The Niti Aayog proposal negates all this expert wisdom and the experience of the Ministry of Health and Family Welfare and, in fact, its own previous efforts to examine quality of care in district hospitals. Not just this, it has chosen to ignore the PPP experience in tertiary care.

Private corporate hospitals were given subsidised land and other concessions to operate in lieu of a certain number of subsidised beds for the poor. Has this system worked anywhere? Has the government done any audit? Corporate hospitals are also handling a number of patients under government schemes. There is no evidence how efficiently this system has worked. On the other hand, there is enough evidence of how this system has been misused.

Such evidence from private tertiary hospitals is critical since it is envisaged that private companies running district hospitals will be allowed to create patient categories like ‘paying’ and ‘state-funded’ and also fix charges for services. The Aayog has cited a PPP example of a hospital in Gujarat, which is actually a hospital established under corporate social responsibility (CSR) rules. There is no evidence at all of how a private entity will run a large district hospital.
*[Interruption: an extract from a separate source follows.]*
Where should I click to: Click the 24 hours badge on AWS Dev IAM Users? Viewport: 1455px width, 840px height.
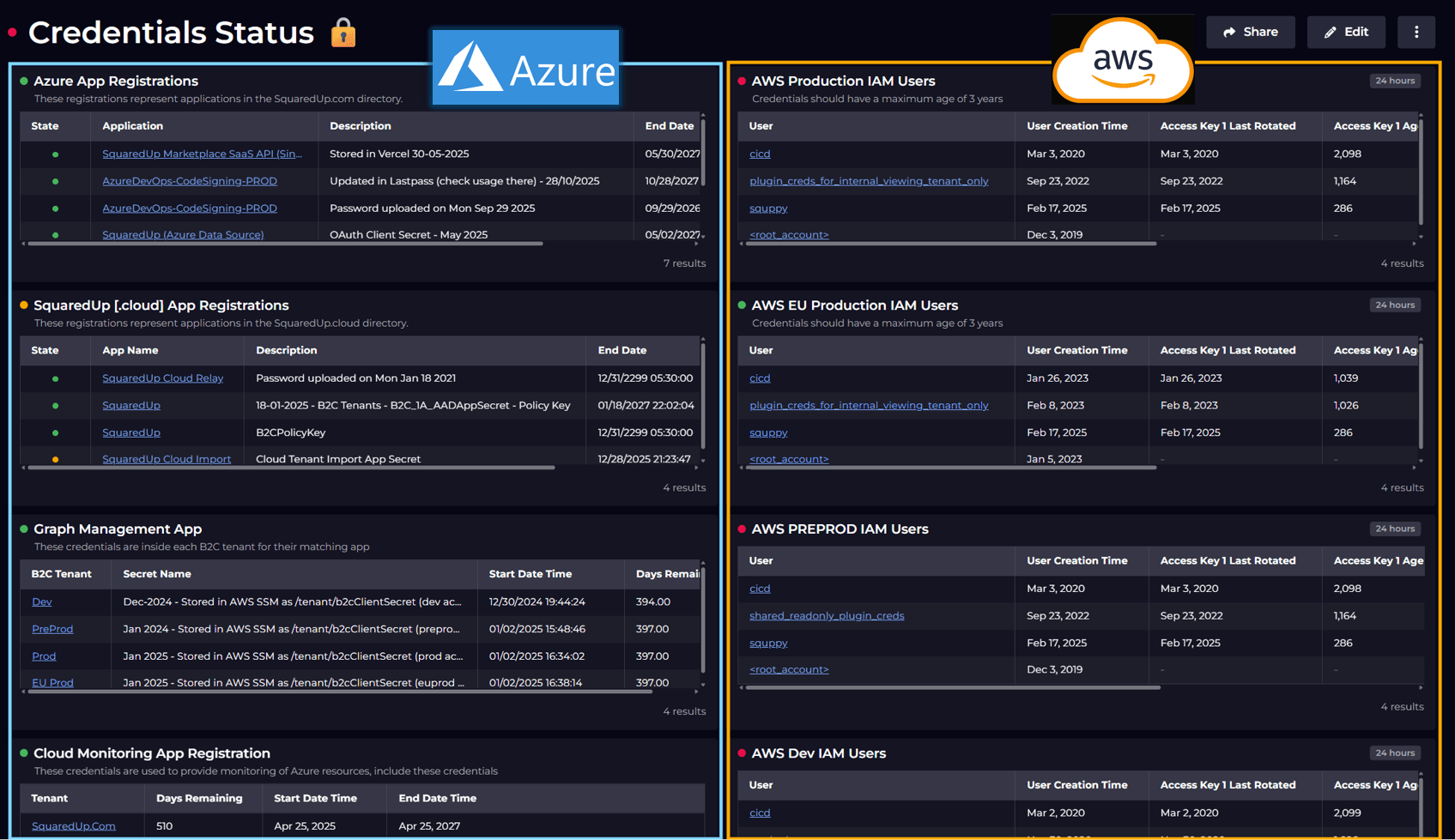click(1394, 752)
Despite this, the Aayog wants these hospitals to be handed over to corporates for a lease of 60 years, with the government still paying salaries doctors, nurses and all the staff.

At present, both the Central and state governments together spend 1.13 per cent of GDP on health, which is abysmal, resulting in high out-of-pocket spending by people. The private expenditure on health as a percentage of the total expenditure on health in India is about 70 per cent. The comparative figures in other countries range from 22 per cent in Thailand to 44 per cent in China. Insurance-based model is no substitute for the tax-funded health system with inbuilt access and equity.

Handing over a vital part of the system will exacerbate the existing problems. The solution is two-folds — improving the quality of the state-funded system, making it more responsive and transparent; and regulating the private health system so that it can complement the state-funded system. The proposal of the Niti Aayog goes against the spirit of the UHC, as alluded to in the National Health Policy of 2017.